Saturday, January 5, 2013

Archbishop Hepworth Isn't A 39-Articles Anglican, I Assume,

although that raises the question of what kind of an Anglican he is. Ms Gyapong correctly asks someone in the TAC to clarify where the Thirty-Nine Articles now stand in that denomination's ecclesiology, because I'm not sure where they've ever stood. In the 1979 US Episcopal Book of Common Prayer, they're listed among "Historical Documents of the Church", and as an Episcopal priest whom I respect puts it, that's what they are, they're a historical document. The TAC, which with other "continuing Anglicans" has a peculiar fetishistic relationship to the 1928 prayer book, doesn't have this escape clause, although I'd say it's a point in the 1979 prayer book's favor.

The Wikipedia entry on Anglo-Catholicism, although apparently written by informed contributors, never quite gets around to resolving the problem the Thirty-Nine Articles have always raised.
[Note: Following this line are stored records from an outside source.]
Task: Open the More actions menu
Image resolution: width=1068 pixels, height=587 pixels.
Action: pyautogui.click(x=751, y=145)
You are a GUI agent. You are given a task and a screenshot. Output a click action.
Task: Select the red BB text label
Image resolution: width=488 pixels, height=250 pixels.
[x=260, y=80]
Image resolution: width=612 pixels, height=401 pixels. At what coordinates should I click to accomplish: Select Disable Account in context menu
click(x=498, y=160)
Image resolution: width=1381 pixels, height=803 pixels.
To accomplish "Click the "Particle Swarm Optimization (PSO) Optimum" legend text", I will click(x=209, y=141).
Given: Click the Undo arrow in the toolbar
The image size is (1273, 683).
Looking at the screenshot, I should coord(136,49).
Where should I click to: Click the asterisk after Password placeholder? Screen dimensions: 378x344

Specifically, it's possible to say Archbishop Hepworth, or Fred Farplethwaite for that matter, is not a "39 Articles Anglican", but that raises the question of what kind of an Anglican he is -- and this isn't trivial. In the 2012 court cases regarding who was in charge at St Mary of the Angels, the ACA's attorneys argued that the ACA hierarchy were the experts on the "Anglo-Catholic" faith.

Because both sides in the case agreed that facts were not in dispute, no witnesses were called or cross-examined, and this may have been a mistake. I think a better step would have been to call either Canon Morello or Bishop Strawn as witnesees and ask them specifically what statement of belief they ascribed to in order to call themselves "Anglo-Catholic". In their proceedings against Fr Kelley, for instance, they referred to the 1928 Book of Common Prayer. Did that mean they ascribed to all of the Thirty-Nine Articles? In that case, how could they be "Anglo-Catholic"? I wouldn't put much stock in the ability of either Strawn or Morello to sort this out on the witness stand -- Hepworth either, for that matter. Fr Smuts will be wise if he ducks Ms Gyapong's invitation, too. Recalling the truism that Anglicanism is "the thinking man's religion", I certainly would except the "continuing" variety in any case.

On the other hand, for the bishops and other clergy who signed the Catholic Catechism as part of the Portsmouth Petition process, exactly which of the Thirty-Nine Articles did they abjure thereby? Did this imply a change in whatever statement of belief bound the entire TAC? Apparently not -- and by purging Hepworth and Moyer at minimum, the ACA House of Bishops and the TAC College of Bishops (many of whom signed the Portsmouth Letter) were asserting that Anglo-Catholicism apparently doesn't mean they're specifically Catholic, either, except they don't really ascribe to all the Thirty-Nine Articles, or maybe or maybe not. Or maybe they just believe that all you need is love.

I suspect that the bottom line is that the TAC believes whatever anyone can get away with saying it believes right then, subject to being purged down the road. I'd go a bit farther than Ms Gyapong -- besides asking which of the Thirty-Nine Articles the TAC does or does not ascribe to, I'd ask how the College of Bishops differs from the Politburo, or for that matter The Episcopal Church. Why do we need more than one Anglican denomination if they all work the same way? True, I may not like the TEC or TAC stance on women priests or gay bishops one day (take your choice), but wait a week or two, and someone will bully in a different version, and maybe I'll be happier with that one. TAC, TEC, what's to choose?